Exercise requirements.
Print verbatim every line starting at the one that contains "For every named" and ending at the final line of the records; include both endpoints.

Dataset records.
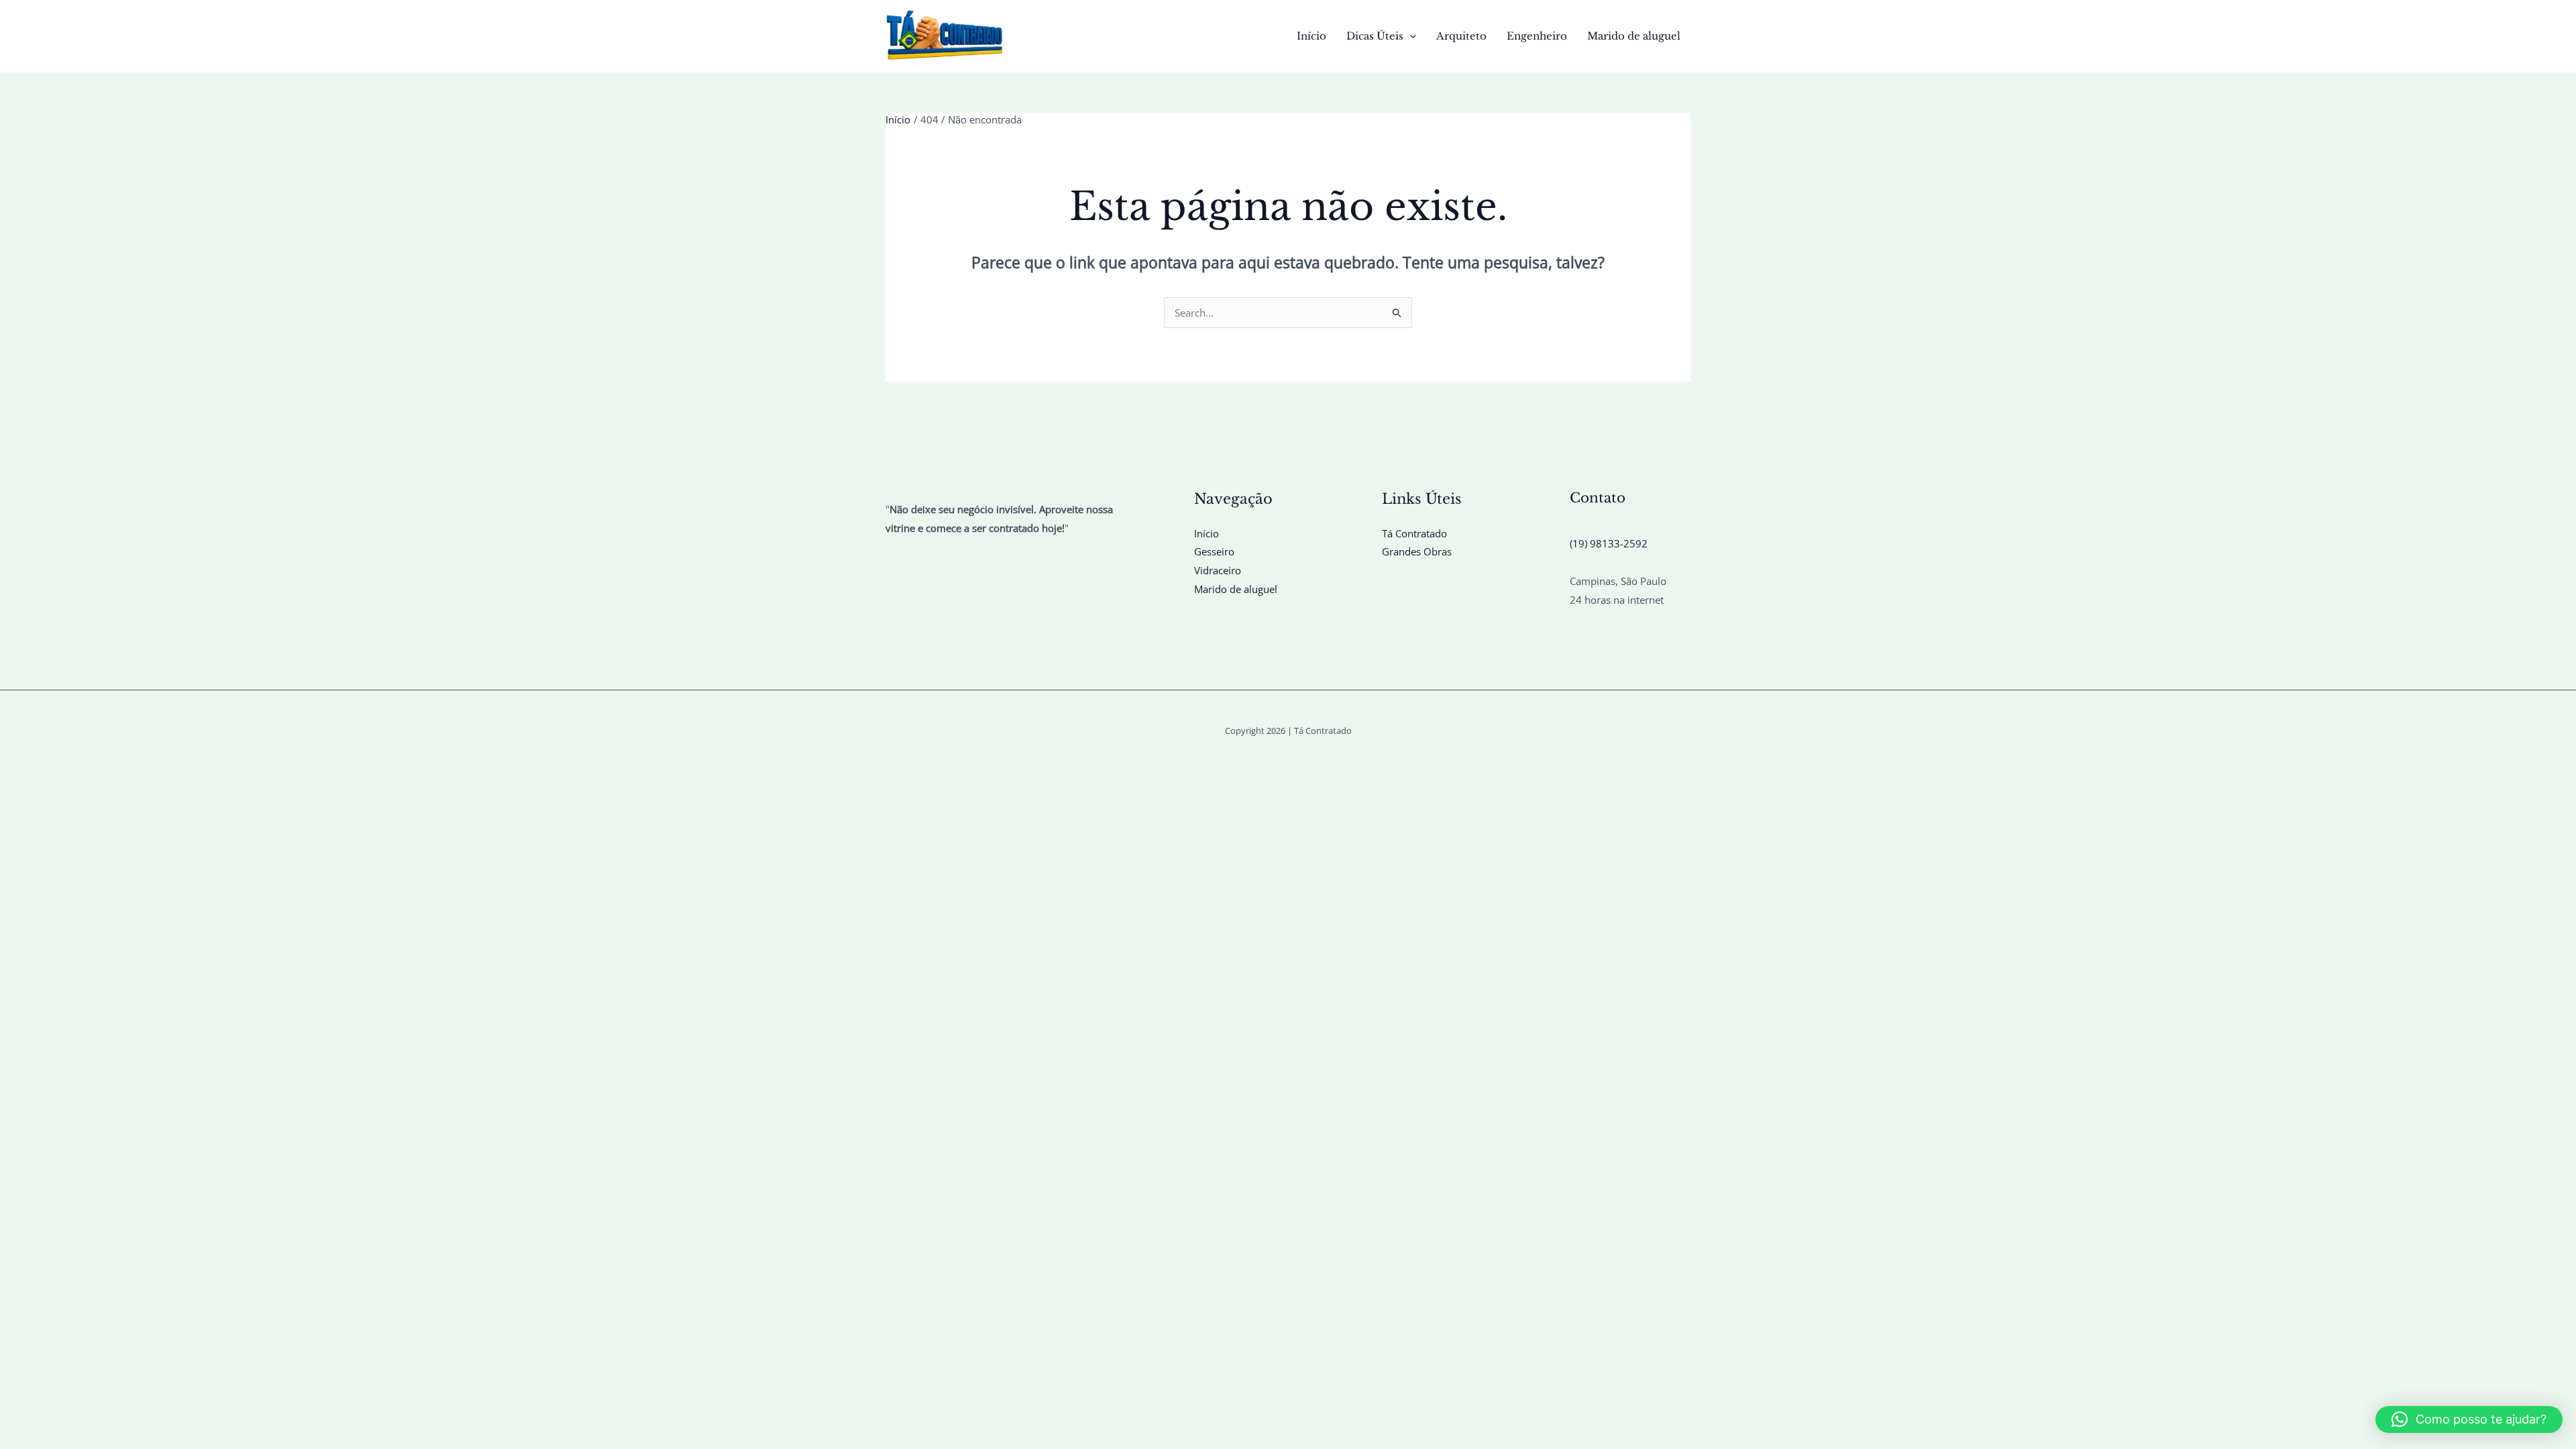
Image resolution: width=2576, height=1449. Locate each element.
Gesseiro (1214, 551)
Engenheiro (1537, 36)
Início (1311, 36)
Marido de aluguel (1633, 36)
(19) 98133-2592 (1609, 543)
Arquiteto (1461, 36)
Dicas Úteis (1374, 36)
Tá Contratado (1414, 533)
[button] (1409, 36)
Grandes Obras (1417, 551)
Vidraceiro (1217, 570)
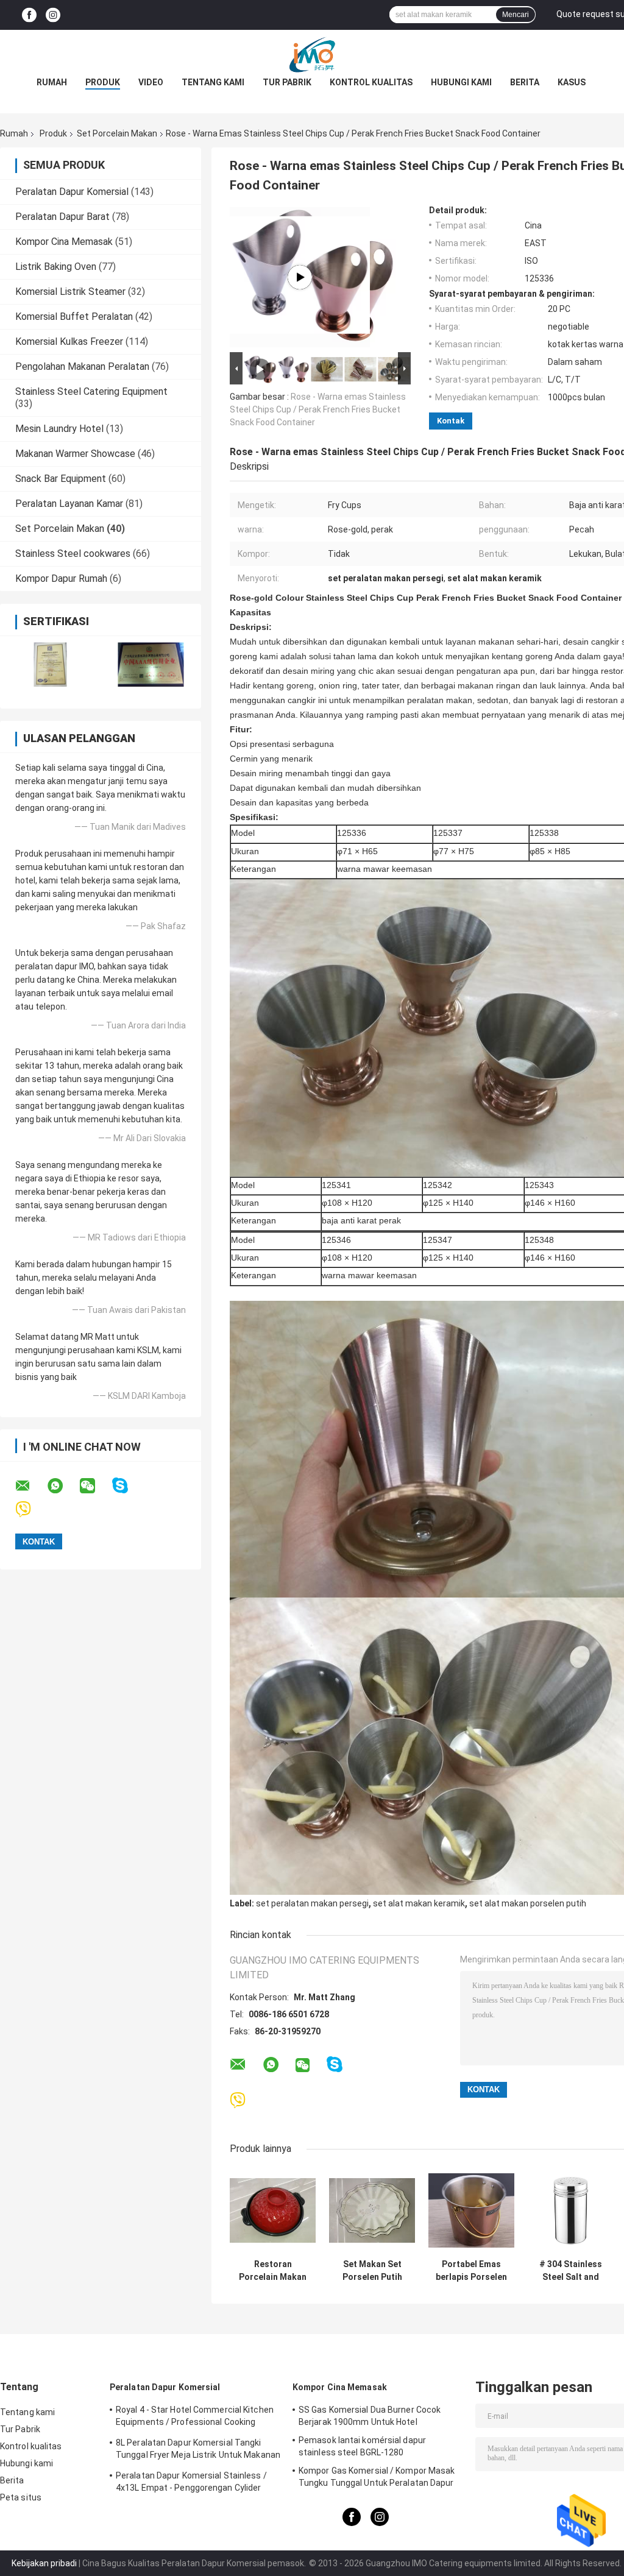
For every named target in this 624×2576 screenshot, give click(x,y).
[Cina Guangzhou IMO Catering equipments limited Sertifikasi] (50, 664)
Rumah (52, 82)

Solution.
For every named target in this 624×2576 screenshot, give click(x,y).
[Cina Guangzhou IMO Catering equipments limited Sertifikasi] (50, 664)
Rumah (52, 82)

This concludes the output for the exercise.